- What you should do
Each entry in this listing needs to be written out again, word for word.

..............................

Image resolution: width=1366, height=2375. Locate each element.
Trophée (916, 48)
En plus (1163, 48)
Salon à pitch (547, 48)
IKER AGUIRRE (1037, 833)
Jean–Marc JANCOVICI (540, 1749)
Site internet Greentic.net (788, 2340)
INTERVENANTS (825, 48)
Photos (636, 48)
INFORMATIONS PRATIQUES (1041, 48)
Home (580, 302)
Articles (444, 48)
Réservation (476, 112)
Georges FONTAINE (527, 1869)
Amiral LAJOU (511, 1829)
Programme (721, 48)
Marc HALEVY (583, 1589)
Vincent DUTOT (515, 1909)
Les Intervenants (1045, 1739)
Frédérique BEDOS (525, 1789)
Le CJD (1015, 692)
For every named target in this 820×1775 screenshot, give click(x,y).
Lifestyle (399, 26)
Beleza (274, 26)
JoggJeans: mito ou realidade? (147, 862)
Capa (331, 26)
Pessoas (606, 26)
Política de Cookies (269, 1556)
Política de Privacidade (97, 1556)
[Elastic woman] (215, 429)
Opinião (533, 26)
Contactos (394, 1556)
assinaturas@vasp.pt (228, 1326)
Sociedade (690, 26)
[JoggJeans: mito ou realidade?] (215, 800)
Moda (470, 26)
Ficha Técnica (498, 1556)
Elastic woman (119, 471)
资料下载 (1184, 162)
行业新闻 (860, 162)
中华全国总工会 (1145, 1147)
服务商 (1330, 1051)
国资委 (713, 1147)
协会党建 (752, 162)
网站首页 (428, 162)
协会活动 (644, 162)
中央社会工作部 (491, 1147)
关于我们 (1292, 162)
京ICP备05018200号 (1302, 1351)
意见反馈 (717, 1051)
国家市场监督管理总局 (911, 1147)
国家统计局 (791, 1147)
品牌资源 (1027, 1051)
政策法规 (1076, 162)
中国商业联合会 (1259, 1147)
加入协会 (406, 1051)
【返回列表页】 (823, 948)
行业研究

..............................

- Answer
Image resolution: width=1366, height=2375. Locate each element.
Trophée (916, 48)
En plus (1163, 48)
Salon à pitch (547, 48)
IKER AGUIRRE (1037, 833)
Jean–Marc JANCOVICI (540, 1749)
Site internet Greentic.net (788, 2340)
INTERVENANTS (825, 48)
Photos (636, 48)
INFORMATIONS PRATIQUES (1041, 48)
Home (580, 302)
Articles (444, 48)
Réservation (476, 112)
Georges FONTAINE (527, 1869)
Amiral LAJOU (511, 1829)
Programme (721, 48)
Marc HALEVY (583, 1589)
Vincent DUTOT (515, 1909)
Les Intervenants (1045, 1739)
Frédérique BEDOS (525, 1789)
Le CJD (1015, 692)
For every named target in this 820×1775 screenshot, give click(x,y).
Lifestyle (399, 26)
Beleza (274, 26)
JoggJeans: mito ou realidade? (147, 862)
Capa (331, 26)
Pessoas (606, 26)
Política de Cookies (269, 1556)
Política de Privacidade (97, 1556)
[Elastic woman] (215, 429)
Opinião (533, 26)
Contactos (394, 1556)
assinaturas@vasp.pt (228, 1326)
Sociedade (690, 26)
[JoggJeans: mito ou realidade?] (215, 800)
Moda (470, 26)
Ficha Técnica (498, 1556)
Elastic woman (119, 471)
资料下载 (1184, 162)
行业新闻 (860, 162)
中华全国总工会 (1145, 1147)
服务商 (1330, 1051)
国资委 (713, 1147)
协会党建 (752, 162)
网站首页 (428, 162)
协会活动 (644, 162)
中央社会工作部 (491, 1147)
关于我们 (1292, 162)
京ICP备05018200号 (1302, 1351)
意见反馈 (717, 1051)
国家市场监督管理总局 (911, 1147)
国家统计局 (791, 1147)
品牌资源 (1027, 1051)
政策法规 (1076, 162)
中国商业联合会 (1259, 1147)
加入协会 (406, 1051)
【返回列表页】 (823, 948)
行业研究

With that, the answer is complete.